━━ Extract
Peter Ninneman | Tuesday, September 27, 2005

Notre Dame’s First Year of Studies (FYS) program is meant to be a guiding force for freshmen, the University’s attempt to stabilize the potentially unstable. While some freshmen are taking full advantage of the resources, others are unaware of their existence or skeptical of their benefits.

The FYS Learning Resource Center (LRC) provides small-group workshops and individual appointments to help students learn better strategies for studying and adjusting to the academic life at Notre Dame. Help topics include time management, test preparation, efficient reading and getting organized.

The LRC also provides assistance in improving English language skills of non-native speakers.

Sandra Harmatiuk, one of two LRC directors who presents workshops and provides individual instruction, predicted that this year’s freshman class will use the LRC more than the previous five years’ classes by the end of the fall semester.

“In the past five years, the average number of participants in Learning Strategies programs has averaged 225,” Harmatiuk said. “As of the end of the fourth week of classes, the participation is already at 110 – more than double [in] the same period for 2004.”

In addition to providing students with the LRC, FYS gives students access to peer advisors, upperclassmen who provide informal help in matters of adjusting to campus and dorm life as well as study habits.

Some freshmen still don’t realize that they have access to peer advisors.

When asked if she had visited a peer advisor yet, Kristina Merz said, “No. Do we have one of those?”

However, most freshmen said they knew and had met with their peer advisor.

“It was helpful to meet my peer advisor because she is really knowledgeable about the resources available to first year students,” freshman Alessandra Bouchard said. “I know that if I have any problems in the future she will be a good person to go to.”

Not all freshmen, however, found the experience so beneficial.

“Actually, I would have rather stayed home to do homework,” freshman Matt Kernan said. “It didn’t really help too much.”

Through FYS, freshmen also have individual meetings with their academic advisors to discuss subjects like required classes and potential majors. Assistant FYS dean Holly Martin said each full-time first year advisor has an average of 488 individual meetings with first year students during the fall semester.

“Some students may only have one one-to-one meeting with their advisor, others have many more,” Martin said. “It depends on the needs of the student.”

These needs may be minimal, in the freshman’s eyes.

Although the FYS keeps “pestering” him to set up an appointment, freshman Nathan Bernardi said, “I don’t have time for it right now.”

But freshman Devin Fee found his meeting with his academic advisor useful.

“It helped me put things in perspective,” Fee said. “She organized my priorities and promised support if I needed it.”
━━━━
━━ Supplied information
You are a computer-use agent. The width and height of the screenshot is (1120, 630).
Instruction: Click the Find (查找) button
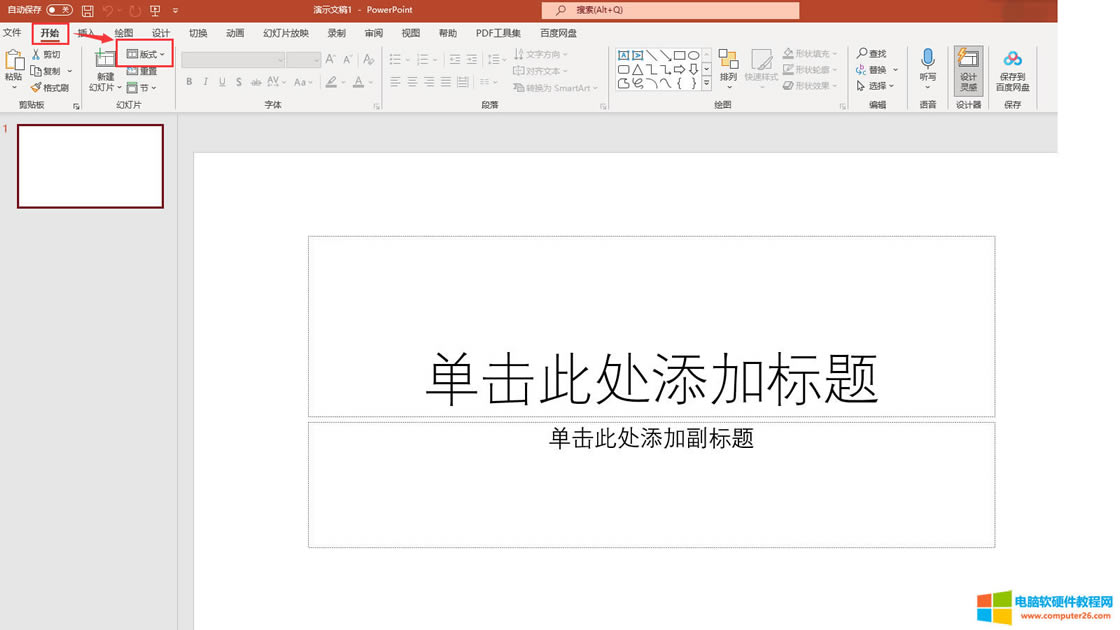872,54
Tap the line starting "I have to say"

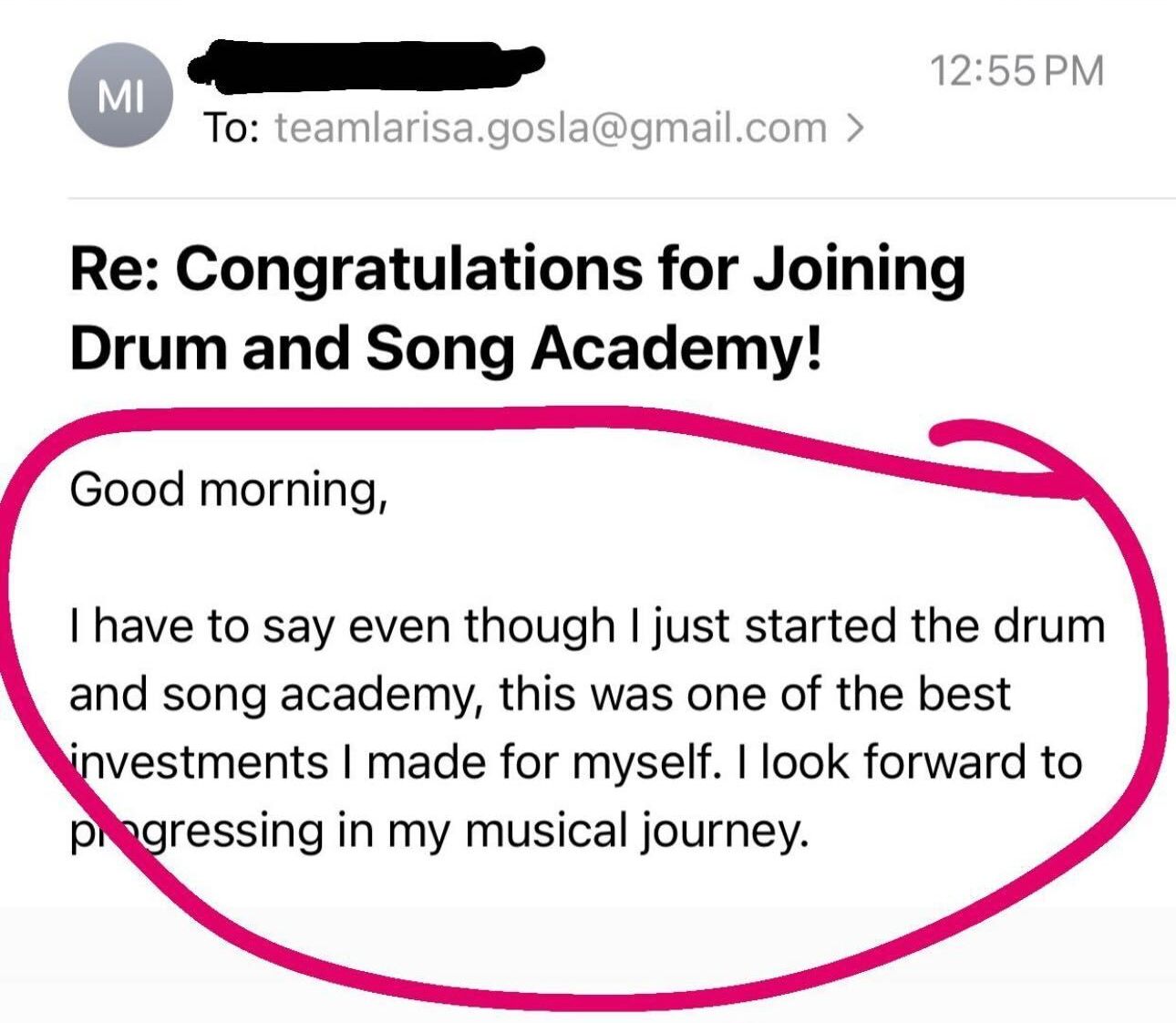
━━━━
*Challenge 1*. List the help topics that the article on Notre Dame's First Year of Studies program names for the Learning Resource Center.
*Challenge 2*. Reproduce a passage of the article on Notre Dame's First Year of Studies program word for word, starting at the words "These needs may" and stopping after "academic advisor useful.".

*Full answer 1*.
time management
test preparation
efficient reading
getting organized

*Full answer 2*.
These needs may be minimal, in the freshman’s eyes.

Although the FYS keeps “pestering” him to set up an appointment, freshman Nathan Bernardi said, “I don’t have time for it right now.”

But freshman Devin Fee found his meeting with his academic advisor useful.